# Semeval 2017 Task 4: Sentiment Analysis in Twitter
## Subtask C: Topic-Based Message Polarity Classification
### Given a message, classify sentiment conveyed in the tweet towards the topic on a five-point scale (-2,-1,0,1,2).

https://competitions.codalab.org/competitions/15937

In [1]:
import os
import numpy as np
import pandas as pd

from sklearn import metrics
from sklearn.feature_extraction.text import CountVectorizer
from sklearn.feature_extraction.text import TfidfVectorizer

from sklearn.linear_model import LogisticRegression
from sklearn.tree import DecisionTreeClassifier
from sklearn.ensemble import GradientBoostingClassifier
from sklearn.neighbors import KNeighborsClassifier
from sklearn.neural_network import MLPClassifier
from sklearn.naive_bayes import MultinomialNB
from sklearn.ensemble import RandomForestClassifier
from sklearn.svm import SVC

import preprocessor as p
p.set_options(p.OPT.URL, p.OPT.MENTION, p.OPT.RESERVED, p.OPT.EMOJI,p.OPT.SMILEY,p.OPT.NUMBER,p.OPT.HASHTAG)

import warnings
warnings.simplefilter('ignore')

## Загрузка и первичный анализ данных

* Выгрузим тренировочные и тестовые данные и посмотрим на них.

In [2]:
with open("train.txt") as f:
    train_data = f.readlines()
with open("test.txt") as f:
    test_data = f.readlines()

In [3]:
train_data = pd.DataFrame([i.split('\t') for i in train_data])
test_data = pd.DataFrame([i.split('\t') for i in test_data])

train_data.columns = ['id','topic','polarity','text']
test_data.columns = ['id','topic','polarity','text']

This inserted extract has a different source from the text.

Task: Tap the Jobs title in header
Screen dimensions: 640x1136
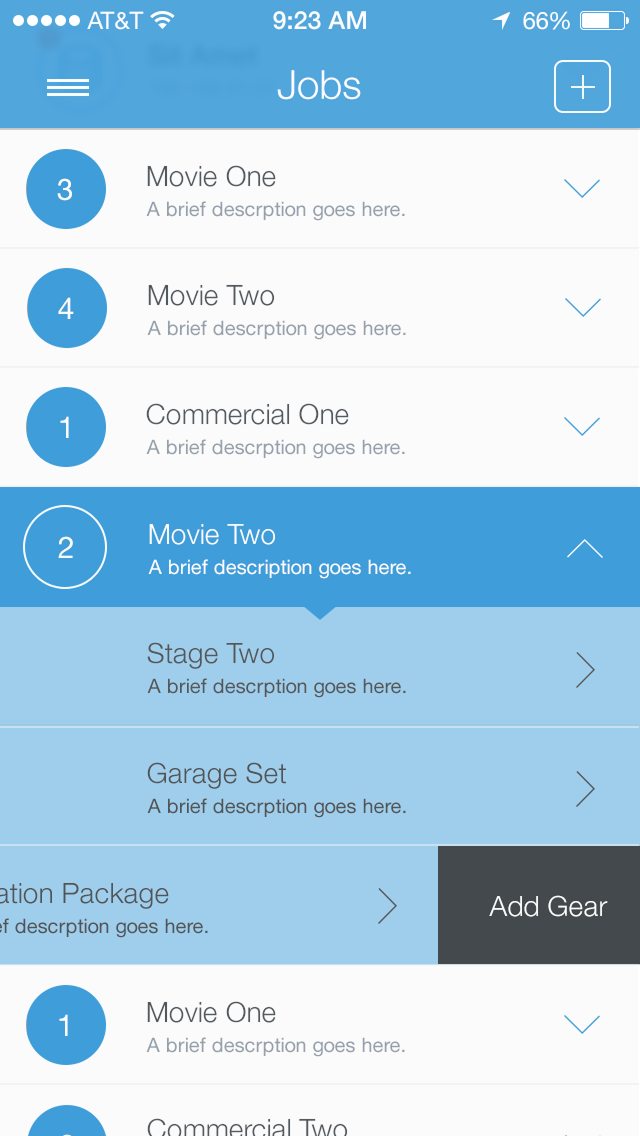Action: (x=319, y=87)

train_data = train_data[['id','topic','text','polarity']]
test_data = test_data[['id','topic','text','polarity']]

In [4]:
train_data.head()

Unnamed: 0,id,topic,text,polarity
0,628949369883000832,@microsoft,dear @Microsoft the newOoffice for Mac is grea...,-1
1,628976607420645377,@microsoft,@Microsoft how about you make a system that do...,-2
2,629023169169518592,@microsoft,I may be ignorant on this issue but... should ...,-1
3,629179223232479232,@microsoft,"Thanks to @microsoft, I just may be switching ...",-1
4,629186282179153920,@microsoft,If I make a game as a #windows10 Universal App...,0


In [5]:
test_data.head()

Unnamed: 0,id,topic,text,polarity
0,681563394940473347,amy schumer,@MargaretsBelly Amy Schumer is the stereotypic...,-1
1,675847244747177984,amy schumer,@dani_pitter I mean I get the hype around JLaw...,-1
2,672827854279843840,amy schumer,Amy Schumer at the #GQmenoftheyear2015 party i...,-1
3,671502639671042048,amy schumer,"""Amy Schumer may have brought us Trainwreck, b...",-1
4,677359143108214784,amy schumer,I just think that sports are stupid &amp;anyon...,-1


- Как видно, данные содержат `id, topic, text и polarity`.   
- Для классификации нам не нужны поля `id` - так как твит уже выгружен, и `topic` в этом подходе использоваться не будет.  
- Кроме того, для удобства дальнейшей категоризации значений целевой переменной сделаем категории от 0 до 4 вместо -2 до 2

In [6]:
train_data = train_data.drop(['id','topic'], axis = 1)
test_data = test_data.drop(['id','topic'], axis = 1)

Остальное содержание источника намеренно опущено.